Couples missed a 3-footer at 17, keeping the match even going to the final hole. That's where O'Connor unleashed one of the most memorable shots in Ryder Cup history -- a 2-iron from 240 yards that rolled within 3 1/2 feet of the cup. Couples shanked an easy pitch and wound up conceding the hole to O'Connor, who broke down in tears. The match ended in a 14-14 tie, good enough to keep the chalice in European hands.
 
After the United States won the next two Ryder Cup matches, unheralded Phillip Walton helped bring the trophy back to the Irish side of the Atlantic.
 
Shortly after making the turn at Oak Hill Country Club, Walton realized the importance of his match with Jay Haas.
 
'I had a feeling,' Walton said. 'There were a lot of people around the green.'
 
The Irishman was 3-up with three holes to play, but Haas holed out from the bunker at 16 and Walton missed a 4-foot putt that would have clinched the match at 17.
 
Not to worry.
 
Haas popped up his tee shot on the 18th into the trees, had to lay up, then hit a sand wedge that spun off the green into the rough. He chipped some 8 feet past the hole and had that left for bogey.
 
Walton wound up in the thick rough in front of the green, but a deft wedge shot left him just 10 feet from the hole. When his birdie putt trickled just 12 inches past the hole, Haas conceded the match to Walton and the Ryder Cup to Europe.
 
'Irish eyes are crying,' NBC's Dick Enberg told the American television audience. 'Phillip Walton has won it for Europe.'
 
Then came McGinley in 2002, sinking an 8-foot par putt on the final hole to bring the cup back to Europe again. 'Out of the shadows come heroes,' captain Sam Torrance said.
 
Rebounding from a 2-down deficit, McGinley caught Jim Furyk on the 17th hole and put him away on the 18th. The Europeans celebrated by tossing McGinley into a lake; after emerging from the water, he held up a green-white-and-orange Irish flag.
 
How fitting.
 
'It was a wonderful moment that I will never forget,' McGinley said this week.
 
In 2006, the odds will really be stacked in Ireland's favor.
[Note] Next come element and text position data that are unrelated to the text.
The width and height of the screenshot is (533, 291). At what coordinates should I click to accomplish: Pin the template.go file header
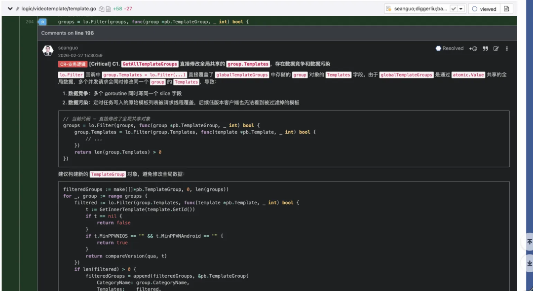click(17, 8)
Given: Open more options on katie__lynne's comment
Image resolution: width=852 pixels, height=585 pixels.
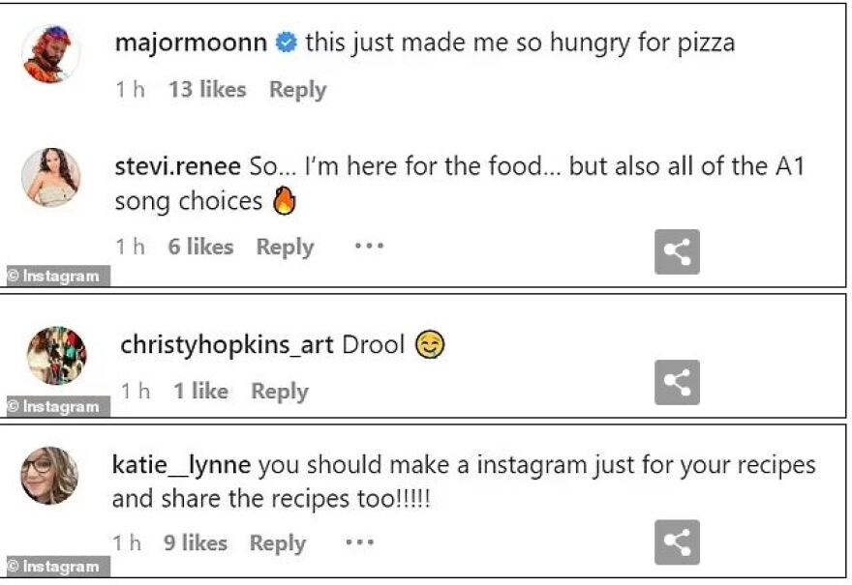Looking at the screenshot, I should point(359,543).
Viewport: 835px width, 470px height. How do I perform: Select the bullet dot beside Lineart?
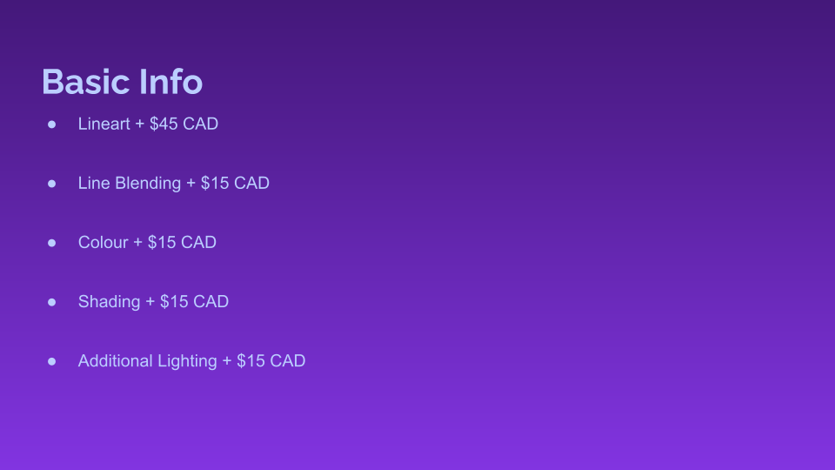point(51,124)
The biennial matches are coming to the isle for the first time, awarded to the K Club as a reward for the Celtics' immense contributions to the event.
 
'I'm very proud the Ryder Cup is going to Ireland,' McGinley said. 'Not so much for me and Darren and Padraig, who are playing now, but to guys like Christy O'Connor and Eamonn Darcy ... those guys who have done it over the years.